Arturo Squella, président du Parti républicain, a défendu le déjeuner offert par le président José Antonio Kast à d'anciens camarades de classe à La Moneda, affirmant qu'il avait été financé par les ressources personnelles du président. Il a accusé l'opposition de soulever des alertes infondées et d'entraîner des dépenses inutiles pour l'État en sollicitant le contrôle du Contrôleur général. L'organisme a accordé à la présidence un délai de 10 jours ouvrables pour répondre.
À son arrivée au conclave officiel de Cerro Castillo, dirigé par le président José Antonio Kast, Arturo Squella a abordé la demande du Contrôleur général. Celle-ci faisait suite à une requête de législateurs du Parti socialiste visant à auditer l'événement, qui comprenait un menu officiel et le recours au personnel institutionnel pendant les heures de travail.

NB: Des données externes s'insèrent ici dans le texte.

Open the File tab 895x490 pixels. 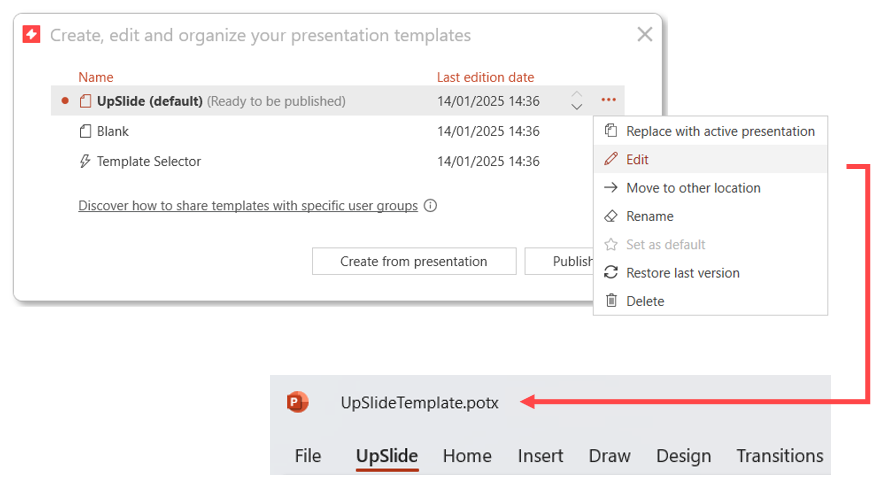coord(308,456)
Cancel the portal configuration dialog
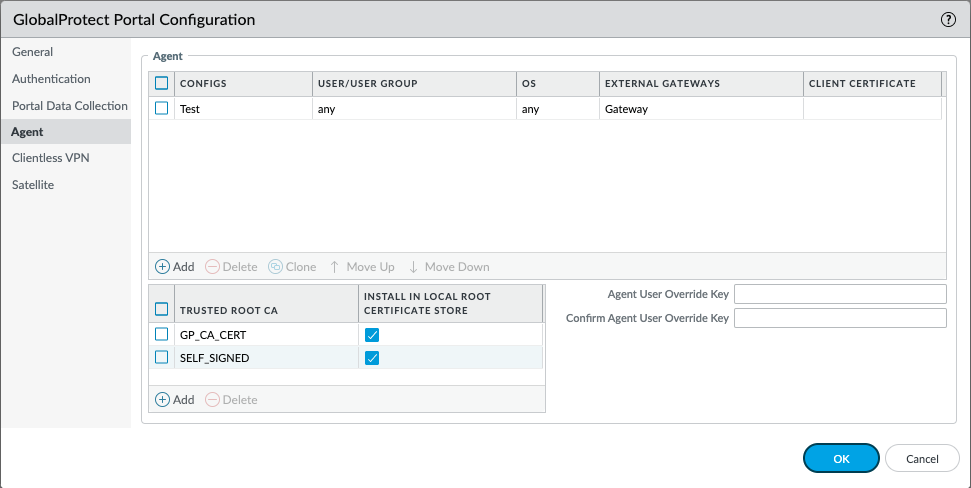The image size is (971, 488). point(922,458)
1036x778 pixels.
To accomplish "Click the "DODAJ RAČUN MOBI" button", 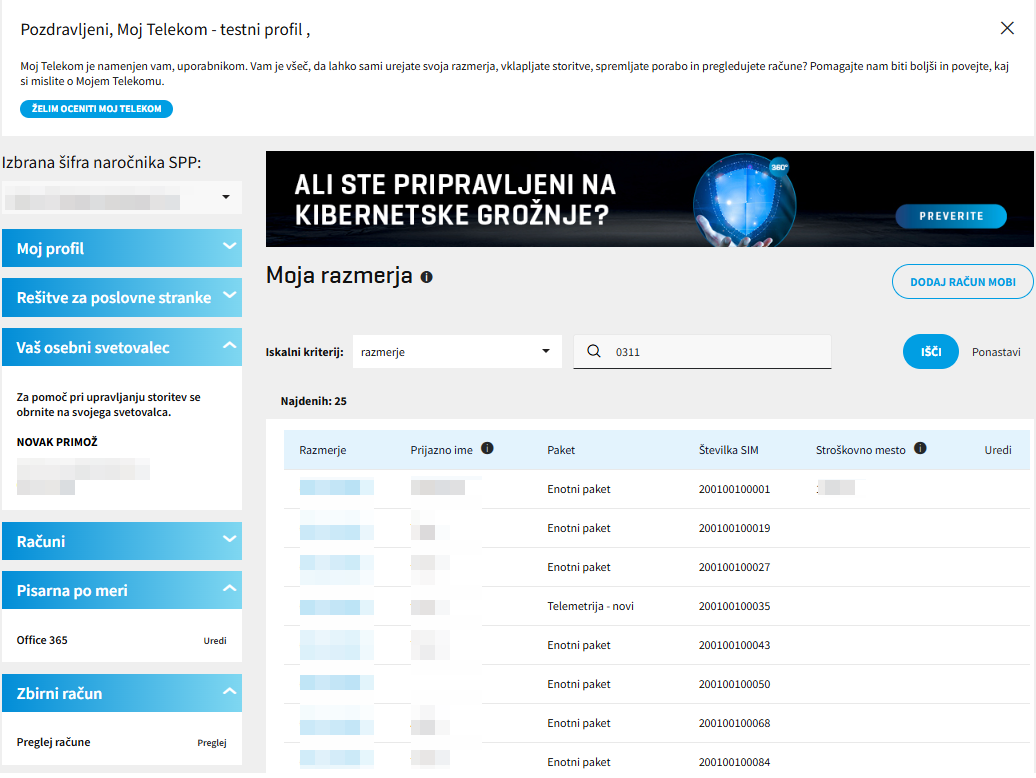I will pos(962,281).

Squella a qualifié les alertes de l'opposition de "totalement injustifiées". "J'ai vu dans certains médias l'inquiétude des opposants au gouvernement qui, dans certains cas, ont effectué un travail de surveillance approprié et, dans d'autres, à mon avis, ont soulevé des alertes totalement injustifiées", a-t-il déclaré.
Le leader républicain a souligné que "ce déjeuner a été financé par les ressources propres du président". Il a ajouté que les demandes adressées au Contrôleur général génèrent davantage de dépenses pour l'État que le coût de l'événement lui-même, qui, selon lui, a représenté un "coût nul pour les caisses publiques."